La République islamique d’Iran a rejeté les demandes de l’Agence internationale de l’énergie atomique (AIEA) concernant la reprise des inspections de routine, affirmant qu’attendre une mise en œuvre normale des garanties dans un contexte d’agression continue est « irrationnel » et « matériellement irréalisable ».
Dans un communiqué détaillé transmis mercredi aux États membres de l’AIEA, le représentant permanent de l’Iran auprès des Nations Unies et des organisations internationales à Genève a rejeté les récentes demandes de son directeur général, Rafael Grossi, en faveur d’un nouvel accès aux sites nucléaires iraniens, estimant que l’AIEA fait abstraction de la réalité d’une zone de guerre active.

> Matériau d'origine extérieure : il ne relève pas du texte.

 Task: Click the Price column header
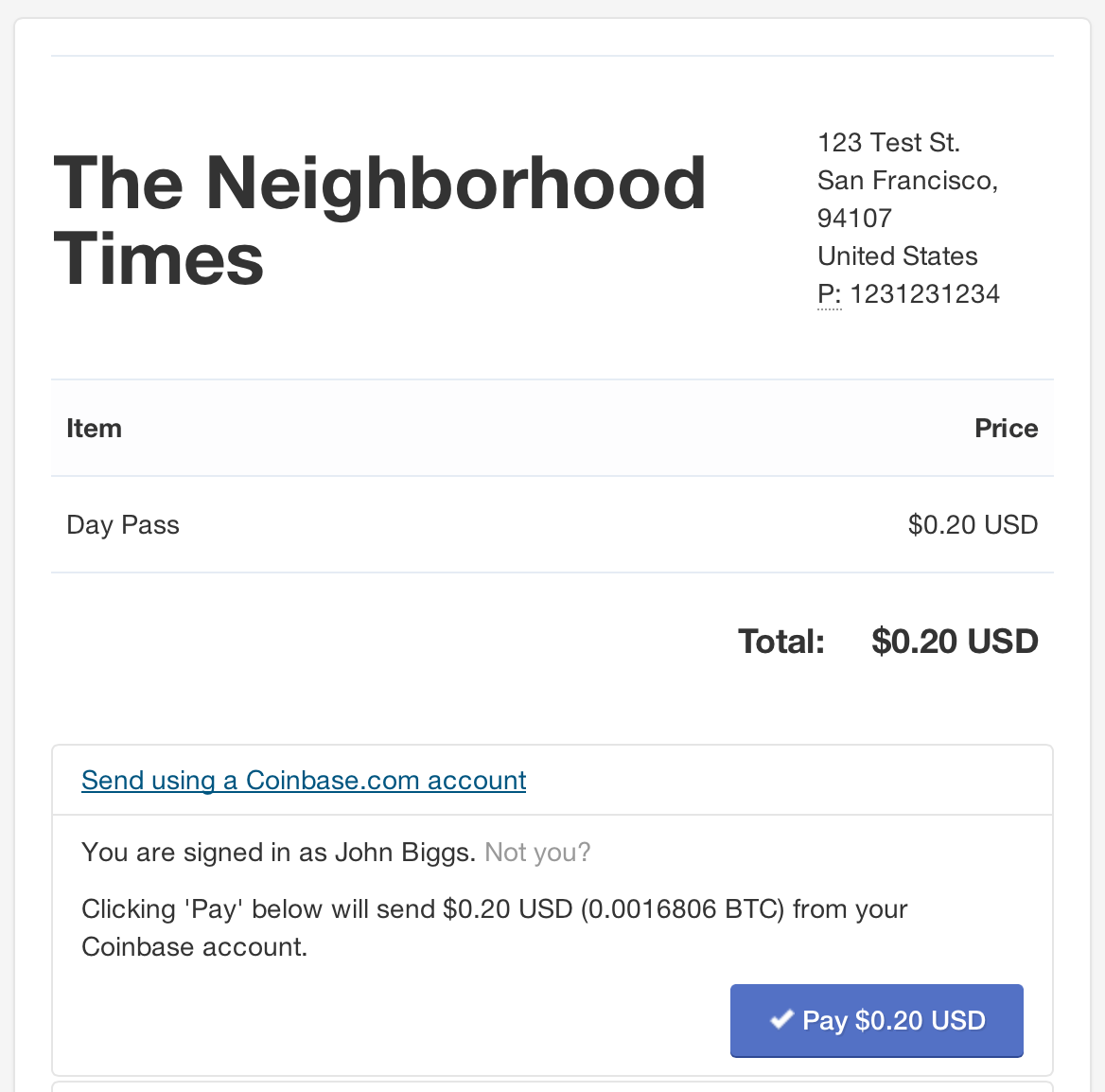[1006, 429]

« Il est irrationnel que l’Agence s’attende à pouvoir mettre en œuvre normalement les garanties alors qu’elle connaît la situation désastreuse créée par les menaces et les agressions continues contre l’Iran », lit-on dans le document, dans lequel il est rappelé que l’AIEA elle-même a reconnu la dangerosité de la situation, puisqu’elle a retiré tous ses inspecteurs d’Iran à la fin du mois de juin 2025 pour des « raisons de sécurité ».

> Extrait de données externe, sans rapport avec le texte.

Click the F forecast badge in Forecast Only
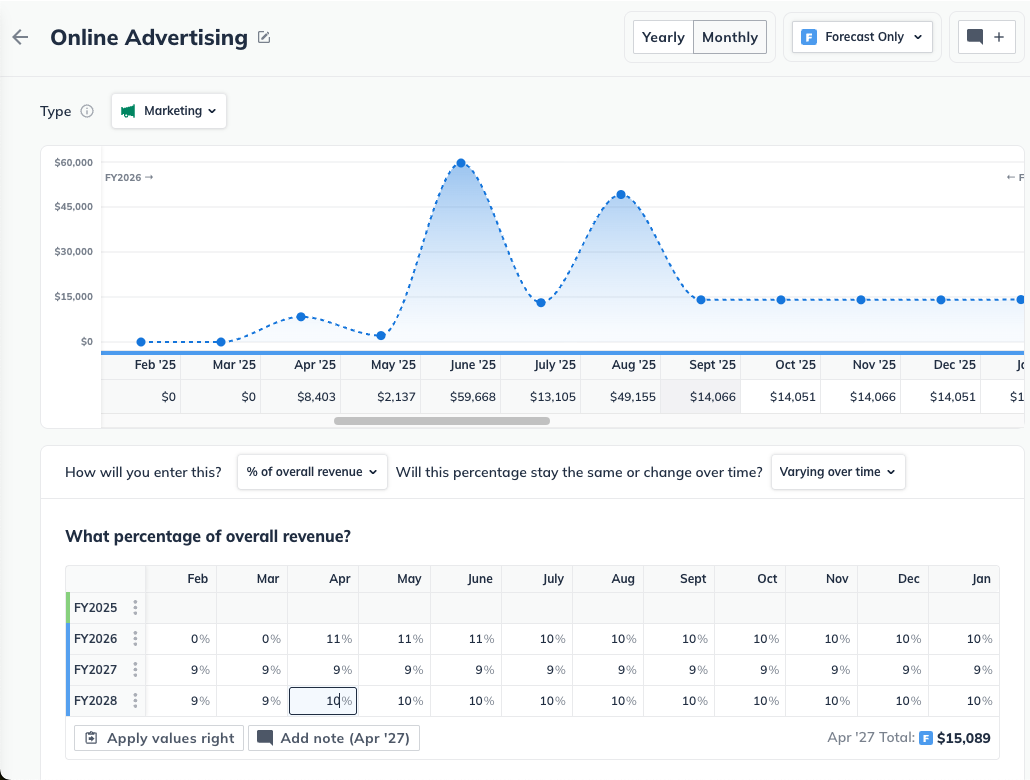1030x780 pixels. 808,36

En outre, le document relève que l’Agence a divulgué inutilement des « informations hautement confidentielles concernant la nature et la localisation des stocks nucléaires iraniens », sans avoir obtenu au préalable l’autorisation de Téhéran. De telles divulgations, a-t-il poursuivi, exposent les installations à de graves risques, d’autant plus que « les ennemis irréductibles de l’Iran recherchent avidement » de telles cibles.